## Verilen Metin

· · ·

Bediüzzaman’a göre bunların tamamı yanlış kıyaslamalardır. Çünkü farklı bilgi alanlarını eşitlemektedirler. ’Yüzeyin bilgisi’ ile ’derinlerin bilgisini’ eş tutarak bu eşleştirme üzerinden çıkarımlar yapmaktadırlar. Burada şunun da altını çizelim hemen: Elbette yüzey bilgisinin, doğru kullanıldığı zamanlarda, derinlerin bilgisine dönüşebilirliği vardır. Fakat bu dönüşümü sağlayacak olan yine derinlerin bilgisidir. Yani aslolan ’ziya’ ulum-u diniyedir.

· · ·

## Veri Kümesi Bölümü
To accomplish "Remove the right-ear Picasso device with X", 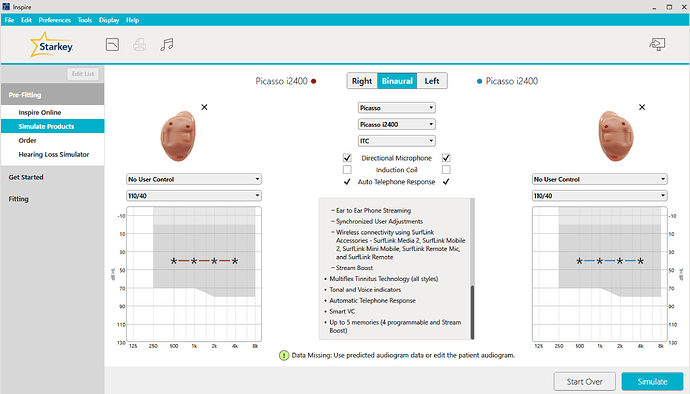I will click(x=204, y=107).
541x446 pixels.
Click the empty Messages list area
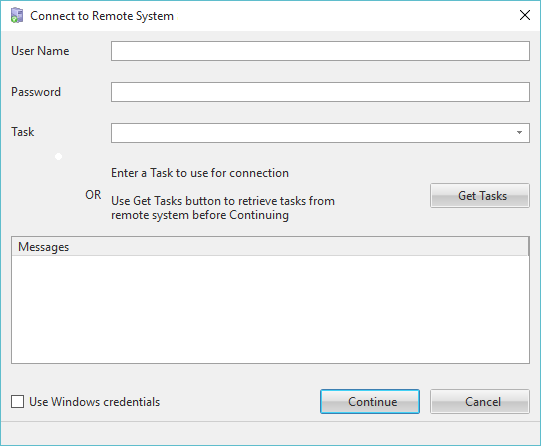point(270,309)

· · ·

## Yapılacaklar
1 > Verilen metinde tırnak işaretleri arasında yazılmış ifadeler hangileridir? Hepsini sıralayın.
2 > Verilen metne göre Bediüzzaman bu kıyaslamaları neden yanlış bulur? Bir ila üç cümleyle açıklayın.
3 > Verilen metnin "Bediüzzaman’a göre bunların" ifadesinden "aslolan ’ziya’ ulum-u diniyedir." ifadesine kadar olan kısmını harfi harfine yeniden yazın.

## Yazılı Yanıtlar
1 > Yüzeyin bilgisi; derinlerin bilgisini; ziya

2 > Bu kıyaslamalar farklı bilgi alanlarını eşitlediği için yanlıştır. Yüzeyin bilgisi ile derinlerin bilgisini eş tutarlar. Ardından bu eşleştirme üzerinden çıkarımlar yaparlar.

3 >
Bediüzzaman’a göre bunların tamamı yanlış kıyaslamalardır. Çünkü farklı bilgi alanlarını eşitlemektedirler. ’Yüzeyin bilgisi’ ile ’derinlerin bilgisini’ eş tutarak bu eşleştirme üzerinden çıkarımlar yapmaktadırlar. Burada şunun da altını çizelim hemen: Elbette yüzey bilgisinin, doğru kullanıldığı zamanlarda, derinlerin bilgisine dönüşebilirliği vardır. Fakat bu dönüşümü sağlayacak olan yine derinlerin bilgisidir. Yani aslolan ’ziya’ ulum-u diniyedir.